-------- RECORD EXCERPTS --------

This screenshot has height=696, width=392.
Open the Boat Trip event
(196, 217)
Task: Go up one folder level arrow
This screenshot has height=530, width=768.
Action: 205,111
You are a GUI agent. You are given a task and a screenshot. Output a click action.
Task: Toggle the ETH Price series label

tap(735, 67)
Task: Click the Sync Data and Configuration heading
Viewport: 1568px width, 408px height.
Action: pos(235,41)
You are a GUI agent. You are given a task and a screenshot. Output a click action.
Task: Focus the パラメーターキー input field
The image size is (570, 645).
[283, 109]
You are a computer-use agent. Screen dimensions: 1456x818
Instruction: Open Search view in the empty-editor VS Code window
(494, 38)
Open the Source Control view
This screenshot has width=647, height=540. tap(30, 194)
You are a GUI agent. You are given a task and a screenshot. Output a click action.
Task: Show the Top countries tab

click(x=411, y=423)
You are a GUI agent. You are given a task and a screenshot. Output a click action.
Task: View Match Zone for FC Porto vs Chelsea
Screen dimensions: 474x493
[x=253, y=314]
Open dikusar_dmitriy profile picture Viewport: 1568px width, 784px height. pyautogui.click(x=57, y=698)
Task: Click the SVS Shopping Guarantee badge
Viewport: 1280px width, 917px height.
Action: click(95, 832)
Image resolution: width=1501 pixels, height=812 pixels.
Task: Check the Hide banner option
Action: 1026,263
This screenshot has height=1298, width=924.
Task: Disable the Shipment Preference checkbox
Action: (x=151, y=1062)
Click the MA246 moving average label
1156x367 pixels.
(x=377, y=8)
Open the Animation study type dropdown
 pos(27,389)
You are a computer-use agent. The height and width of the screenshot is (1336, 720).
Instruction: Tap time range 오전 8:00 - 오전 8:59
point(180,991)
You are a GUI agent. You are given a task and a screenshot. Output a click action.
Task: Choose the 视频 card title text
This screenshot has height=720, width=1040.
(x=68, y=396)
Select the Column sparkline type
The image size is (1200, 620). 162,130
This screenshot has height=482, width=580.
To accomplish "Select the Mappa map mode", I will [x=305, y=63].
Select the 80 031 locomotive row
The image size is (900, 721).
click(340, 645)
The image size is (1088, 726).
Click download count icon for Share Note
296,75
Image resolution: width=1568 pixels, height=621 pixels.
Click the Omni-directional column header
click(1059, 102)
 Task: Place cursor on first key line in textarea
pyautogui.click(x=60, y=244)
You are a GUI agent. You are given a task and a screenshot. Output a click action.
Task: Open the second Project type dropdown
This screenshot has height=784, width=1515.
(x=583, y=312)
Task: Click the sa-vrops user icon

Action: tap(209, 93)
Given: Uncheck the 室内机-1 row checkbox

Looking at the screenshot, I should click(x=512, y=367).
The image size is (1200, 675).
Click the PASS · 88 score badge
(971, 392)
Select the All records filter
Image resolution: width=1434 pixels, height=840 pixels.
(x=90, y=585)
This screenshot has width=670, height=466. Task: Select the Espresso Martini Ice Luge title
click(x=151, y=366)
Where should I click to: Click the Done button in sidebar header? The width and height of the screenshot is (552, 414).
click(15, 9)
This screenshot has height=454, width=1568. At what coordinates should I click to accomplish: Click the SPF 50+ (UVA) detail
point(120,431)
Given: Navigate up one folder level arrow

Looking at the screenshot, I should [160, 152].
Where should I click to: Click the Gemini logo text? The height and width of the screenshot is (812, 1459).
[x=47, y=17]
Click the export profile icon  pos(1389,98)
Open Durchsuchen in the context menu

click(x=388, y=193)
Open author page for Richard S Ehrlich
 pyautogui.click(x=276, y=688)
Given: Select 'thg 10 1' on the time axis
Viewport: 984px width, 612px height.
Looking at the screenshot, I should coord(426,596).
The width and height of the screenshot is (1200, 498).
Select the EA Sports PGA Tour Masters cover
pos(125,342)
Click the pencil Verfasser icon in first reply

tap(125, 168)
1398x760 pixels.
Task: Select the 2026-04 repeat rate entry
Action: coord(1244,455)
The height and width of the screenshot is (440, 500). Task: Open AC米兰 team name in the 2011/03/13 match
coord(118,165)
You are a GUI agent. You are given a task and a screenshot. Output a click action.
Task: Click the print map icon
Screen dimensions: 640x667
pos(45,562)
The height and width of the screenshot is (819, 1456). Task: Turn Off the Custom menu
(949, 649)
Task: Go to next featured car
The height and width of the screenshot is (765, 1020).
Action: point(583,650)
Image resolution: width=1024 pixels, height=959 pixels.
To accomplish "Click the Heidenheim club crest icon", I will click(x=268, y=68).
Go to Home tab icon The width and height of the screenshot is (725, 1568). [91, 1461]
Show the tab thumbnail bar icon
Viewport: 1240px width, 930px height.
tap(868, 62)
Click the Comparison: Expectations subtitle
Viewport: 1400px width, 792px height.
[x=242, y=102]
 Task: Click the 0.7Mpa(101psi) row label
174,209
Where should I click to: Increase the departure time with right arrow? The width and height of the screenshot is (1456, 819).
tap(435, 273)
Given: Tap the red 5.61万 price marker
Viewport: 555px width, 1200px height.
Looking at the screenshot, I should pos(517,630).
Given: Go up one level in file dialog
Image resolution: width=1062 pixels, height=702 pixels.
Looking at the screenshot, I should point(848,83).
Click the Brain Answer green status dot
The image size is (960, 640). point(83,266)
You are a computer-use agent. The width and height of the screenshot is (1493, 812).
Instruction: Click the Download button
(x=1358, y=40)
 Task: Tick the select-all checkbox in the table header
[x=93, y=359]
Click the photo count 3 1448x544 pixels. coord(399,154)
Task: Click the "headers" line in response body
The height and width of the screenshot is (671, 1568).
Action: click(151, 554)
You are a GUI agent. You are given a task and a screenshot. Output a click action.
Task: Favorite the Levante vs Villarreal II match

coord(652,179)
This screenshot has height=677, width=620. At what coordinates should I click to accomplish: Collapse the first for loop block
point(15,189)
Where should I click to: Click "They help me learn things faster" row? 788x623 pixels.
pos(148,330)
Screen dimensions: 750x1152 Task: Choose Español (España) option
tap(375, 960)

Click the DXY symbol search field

--------

• [YOUR INSTRUCTIONS] Transcribe every record exactly.

• [REPLY TO THE TASK]
This screenshot has height=696, width=392.
Open the Boat Trip event
(196, 217)
Task: Go up one folder level arrow
This screenshot has height=530, width=768.
Action: 205,111
You are a GUI agent. You are given a task and a screenshot. Output a click action.
Task: Toggle the ETH Price series label

tap(735, 67)
Task: Click the Sync Data and Configuration heading
Viewport: 1568px width, 408px height.
Action: pos(235,41)
You are a GUI agent. You are given a task and a screenshot. Output a click action.
Task: Focus the パラメーターキー input field
The image size is (570, 645).
[283, 109]
You are a computer-use agent. Screen dimensions: 1456x818
Instruction: Open Search view in the empty-editor VS Code window
(494, 38)
Open the Source Control view
This screenshot has width=647, height=540. tap(30, 194)
You are a GUI agent. You are given a task and a screenshot. Output a click action.
Task: Show the Top countries tab

click(x=411, y=423)
You are a GUI agent. You are given a task and a screenshot. Output a click action.
Task: View Match Zone for FC Porto vs Chelsea
Screen dimensions: 474x493
[x=253, y=314]
Open dikusar_dmitriy profile picture Viewport: 1568px width, 784px height. pyautogui.click(x=57, y=698)
Task: Click the SVS Shopping Guarantee badge
Viewport: 1280px width, 917px height.
Action: click(95, 832)
Image resolution: width=1501 pixels, height=812 pixels.
Task: Check the Hide banner option
Action: 1026,263
This screenshot has height=1298, width=924.
Task: Disable the Shipment Preference checkbox
Action: (x=151, y=1062)
Click the MA246 moving average label
1156x367 pixels.
(x=377, y=8)
Open the Animation study type dropdown
 pos(27,389)
You are a computer-use agent. The height and width of the screenshot is (1336, 720).
Instruction: Tap time range 오전 8:00 - 오전 8:59
point(180,991)
You are a GUI agent. You are given a task and a screenshot. Output a click action.
Task: Choose the 视频 card title text
This screenshot has height=720, width=1040.
(x=68, y=396)
Select the Column sparkline type
The image size is (1200, 620). 162,130
This screenshot has height=482, width=580.
To accomplish "Select the Mappa map mode", I will [x=305, y=63].
Select the 80 031 locomotive row
The image size is (900, 721).
click(340, 645)
The image size is (1088, 726).
Click download count icon for Share Note
296,75
Image resolution: width=1568 pixels, height=621 pixels.
Click the Omni-directional column header
click(1059, 102)
 Task: Place cursor on first key line in textarea
pyautogui.click(x=60, y=244)
You are a GUI agent. You are given a task and a screenshot. Output a click action.
Task: Open the second Project type dropdown
This screenshot has height=784, width=1515.
(x=583, y=312)
Task: Click the sa-vrops user icon

Action: tap(209, 93)
Given: Uncheck the 室内机-1 row checkbox

Looking at the screenshot, I should click(x=512, y=367).
The image size is (1200, 675).
Click the PASS · 88 score badge
(971, 392)
Select the All records filter
Image resolution: width=1434 pixels, height=840 pixels.
(x=90, y=585)
This screenshot has width=670, height=466. Task: Select the Espresso Martini Ice Luge title
click(x=151, y=366)
Where should I click to: Click the Done button in sidebar header? The width and height of the screenshot is (552, 414).
click(15, 9)
This screenshot has height=454, width=1568. At what coordinates should I click to accomplish: Click the SPF 50+ (UVA) detail
point(120,431)
Given: Navigate up one folder level arrow

Looking at the screenshot, I should [160, 152].
Where should I click to: Click the Gemini logo text? The height and width of the screenshot is (812, 1459).
[x=47, y=17]
Click the export profile icon  pos(1389,98)
Open Durchsuchen in the context menu

click(x=388, y=193)
Open author page for Richard S Ehrlich
 pyautogui.click(x=276, y=688)
Given: Select 'thg 10 1' on the time axis
Viewport: 984px width, 612px height.
Looking at the screenshot, I should coord(426,596).
The width and height of the screenshot is (1200, 498).
Select the EA Sports PGA Tour Masters cover
pos(125,342)
Click the pencil Verfasser icon in first reply

tap(125, 168)
1398x760 pixels.
Task: Select the 2026-04 repeat rate entry
Action: coord(1244,455)
The height and width of the screenshot is (440, 500). Task: Open AC米兰 team name in the 2011/03/13 match
coord(118,165)
You are a GUI agent. You are given a task and a screenshot. Output a click action.
Task: Click the print map icon
Screen dimensions: 640x667
pos(45,562)
The height and width of the screenshot is (819, 1456). Task: Turn Off the Custom menu
(949, 649)
Task: Go to next featured car
The height and width of the screenshot is (765, 1020).
Action: point(583,650)
Image resolution: width=1024 pixels, height=959 pixels.
To accomplish "Click the Heidenheim club crest icon", I will click(x=268, y=68).
Go to Home tab icon The width and height of the screenshot is (725, 1568). [91, 1461]
Show the tab thumbnail bar icon
Viewport: 1240px width, 930px height.
tap(868, 62)
Click the Comparison: Expectations subtitle
Viewport: 1400px width, 792px height.
[x=242, y=102]
 Task: Click the 0.7Mpa(101psi) row label
174,209
Where should I click to: Increase the departure time with right arrow? The width and height of the screenshot is (1456, 819).
tap(435, 273)
Given: Tap the red 5.61万 price marker
Viewport: 555px width, 1200px height.
Looking at the screenshot, I should pos(517,630).
Given: Go up one level in file dialog
Image resolution: width=1062 pixels, height=702 pixels.
Looking at the screenshot, I should point(848,83).
Click the Brain Answer green status dot
The image size is (960, 640). point(83,266)
You are a computer-use agent. The width and height of the screenshot is (1493, 812).
Instruction: Click the Download button
(x=1358, y=40)
 Task: Tick the select-all checkbox in the table header
[x=93, y=359]
Click the photo count 3 1448x544 pixels. coord(399,154)
Task: Click the "headers" line in response body
The height and width of the screenshot is (671, 1568).
Action: click(151, 554)
You are a GUI agent. You are given a task and a screenshot. Output a click action.
Task: Favorite the Levante vs Villarreal II match

coord(652,179)
This screenshot has height=677, width=620. At what coordinates should I click to accomplish: Collapse the first for loop block
point(15,189)
Where should I click to: Click "They help me learn things faster" row? 788x623 pixels.
pos(148,330)
Screen dimensions: 750x1152 Task: Choose Español (España) option
tap(375, 960)

Click the DXY symbol search field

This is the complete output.